Currently, there are five states that have approved firing squad-based executions: Idaho, Mississippi, Oklahoma, South Carolina and Utah. Prior to 2025, there were only three firing squad executions carried out across the country in modern times, and they were each in Utah, in 1977, 1996 and 2010. Last year, however, South Carolina executed three prisoners by firing squad after it legalized the method in 2021.

According to NBC News, lawyers for one of the South Carolina prisoners, Mikal Mahdi, claimed that his execution was botched—and that only two bullets struck Madhi and “they largely missed his heart in such a way that he suffered long enough to violate constitutional law against cruel and unusual punishment.”

Despite these concerns, Idaho is pressing ahead with plans to follow through with a law passed in 2025 that authorized firing squads as the primary method of executing state prisoners by July 1 of this year.

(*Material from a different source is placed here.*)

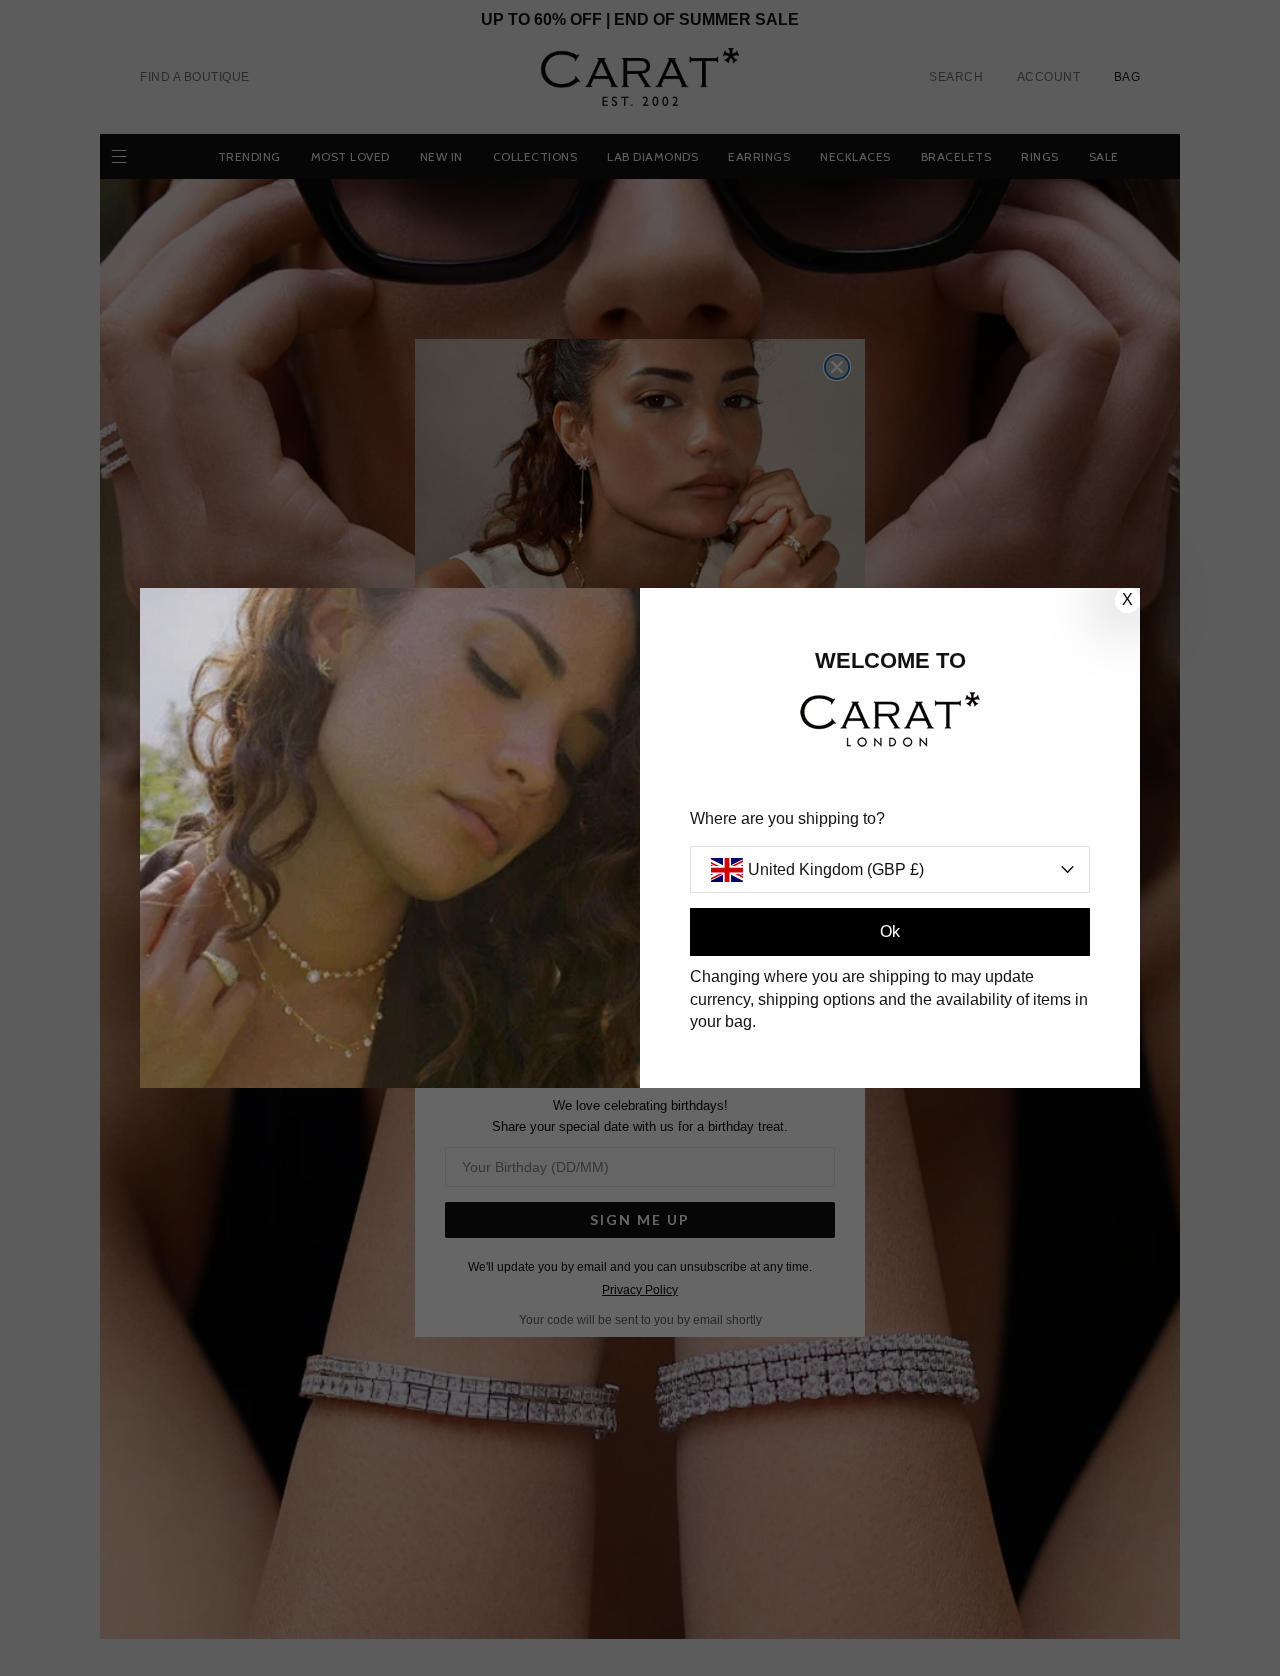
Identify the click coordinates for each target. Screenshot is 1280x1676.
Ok (890, 931)
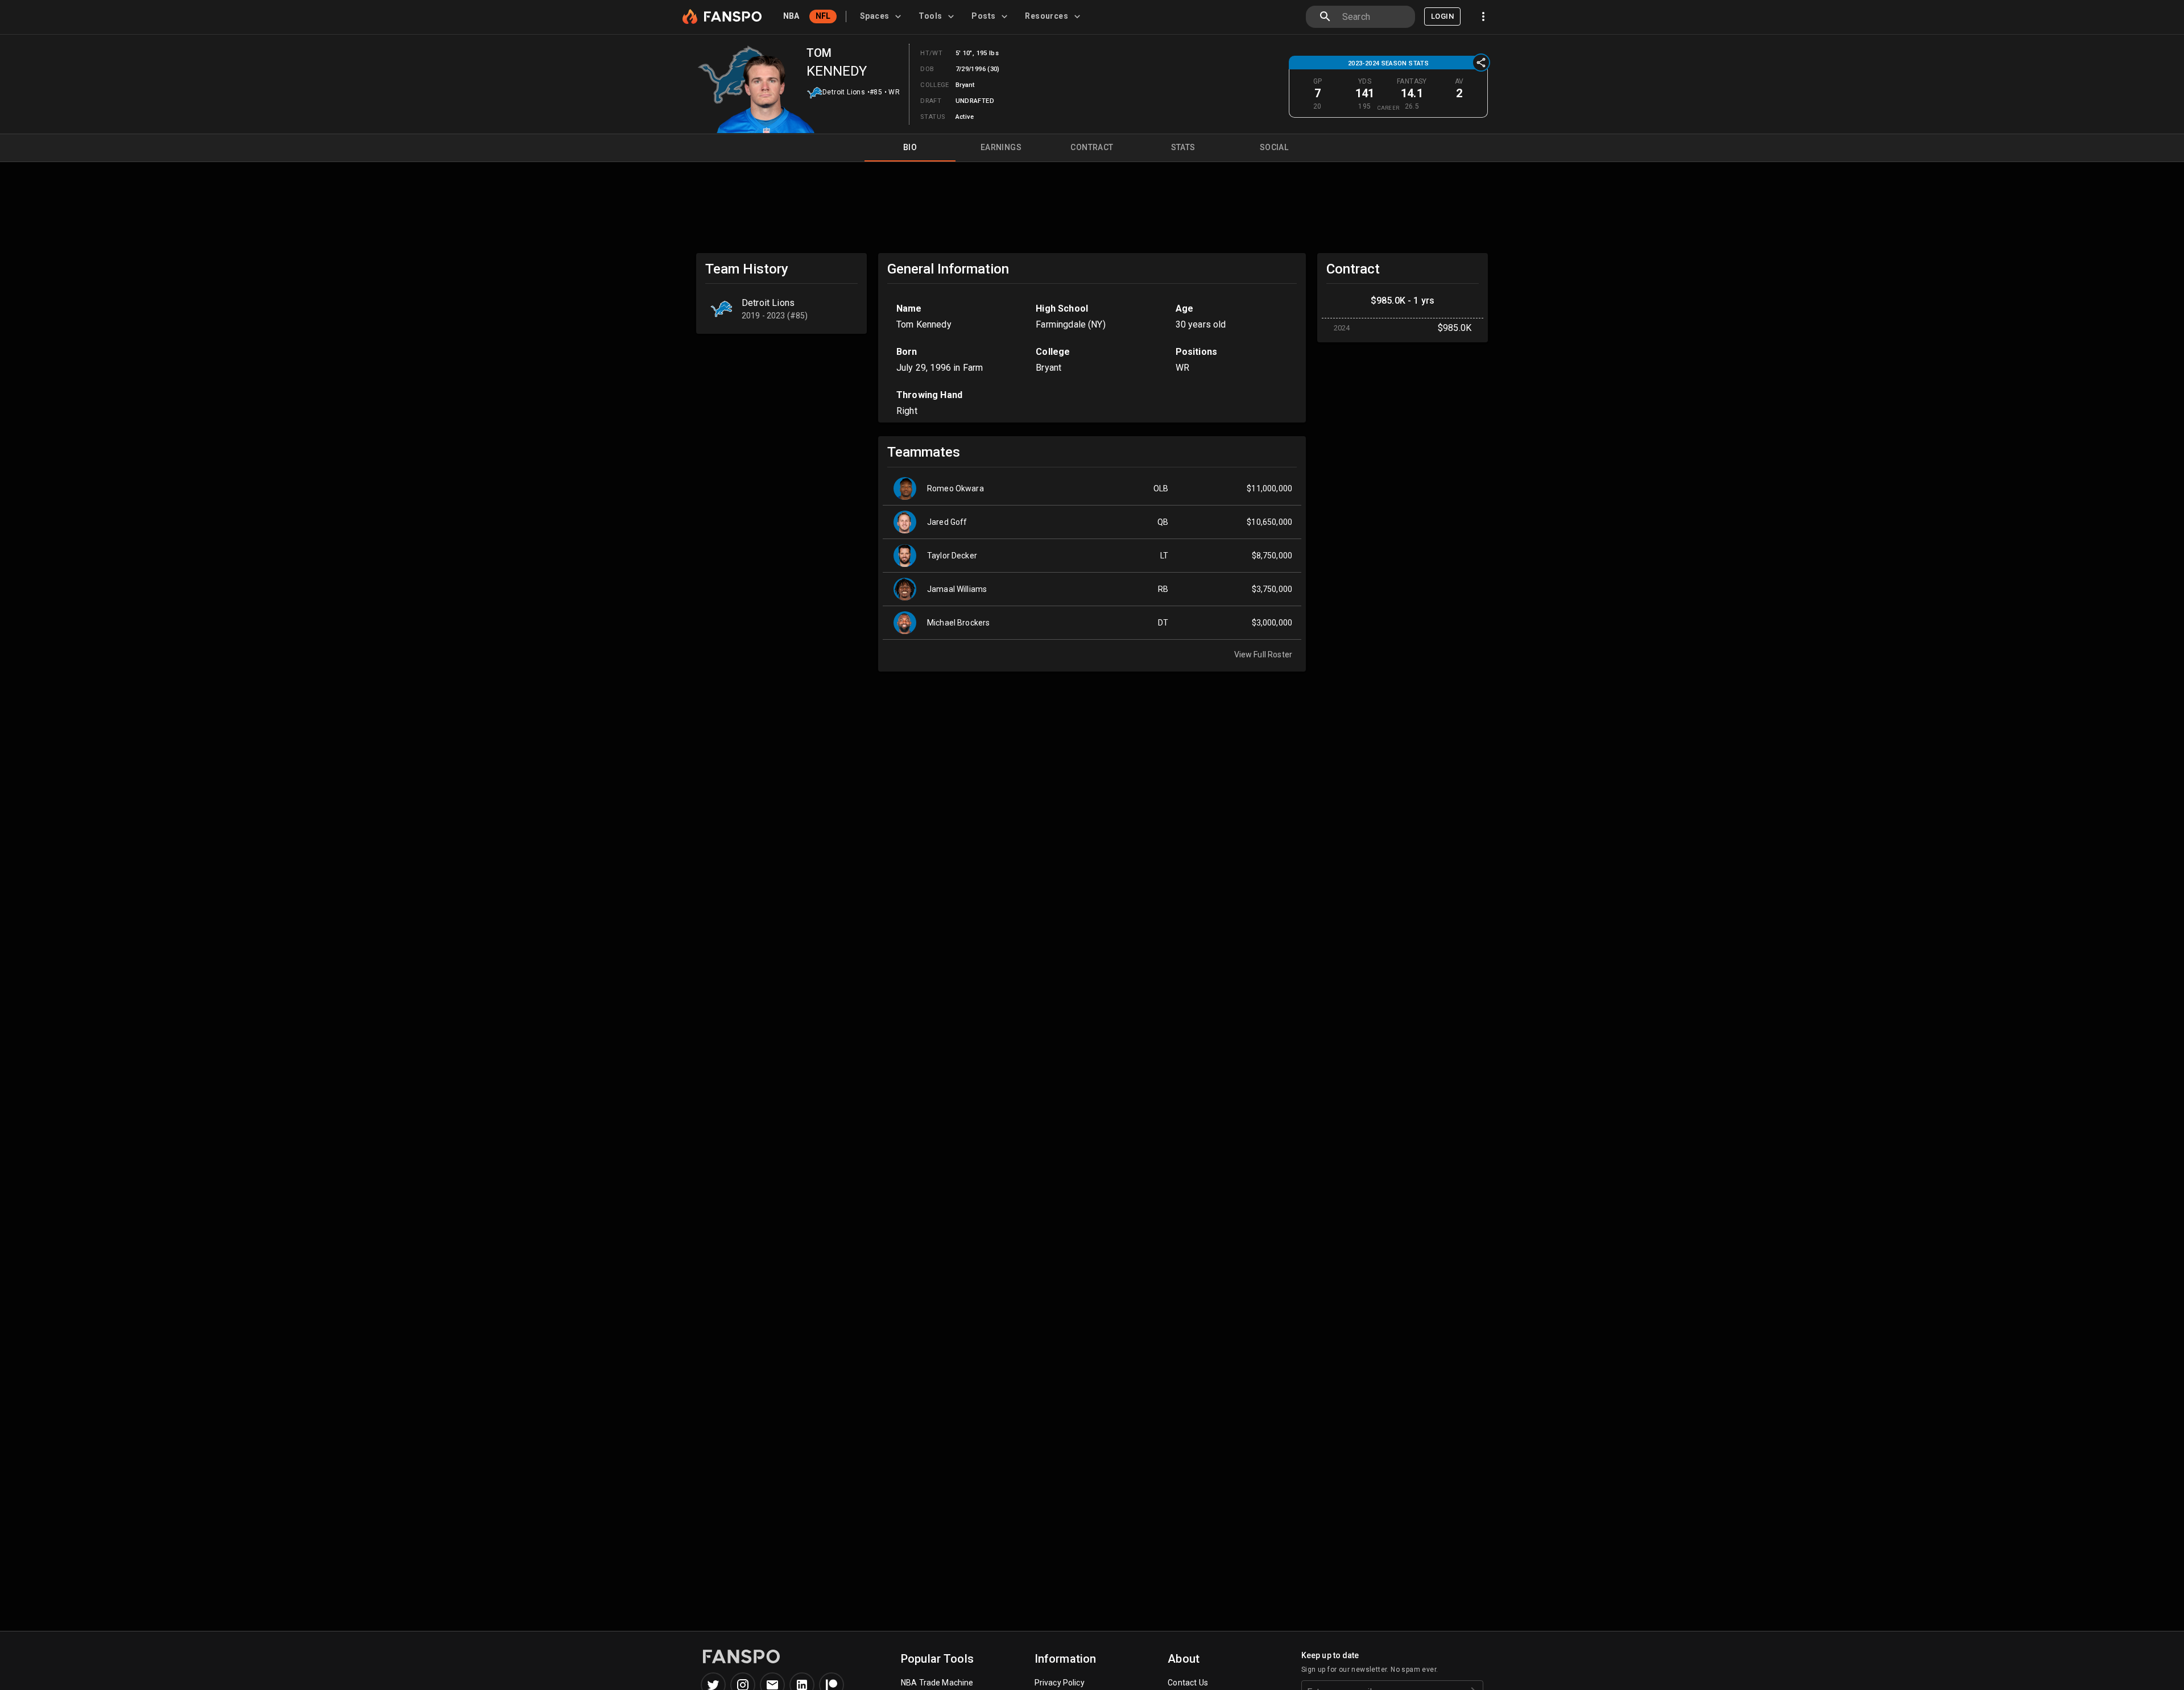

As PLN reports elsewhere in this issue, Idaho will spend upwards of $1 million to convert a killing chamber at a state prison to be able to accommodate a firing squad. [See: PLN, May 2026, p.13.]

In addition to announcing its approval of firing squads, the DOJ’s report recommended expanding the types of crimes eligible for the death penalty. These include: “murders of law enforcement officers; murders by aliens illegally in the United States; and murders constituted or committed in the commission of hate crimes, stalking, material support, or domestic violence.”

The administration also said it is aiming to “streamline the process for seeking death sentences” and to cut down the number of years between conviction and execution.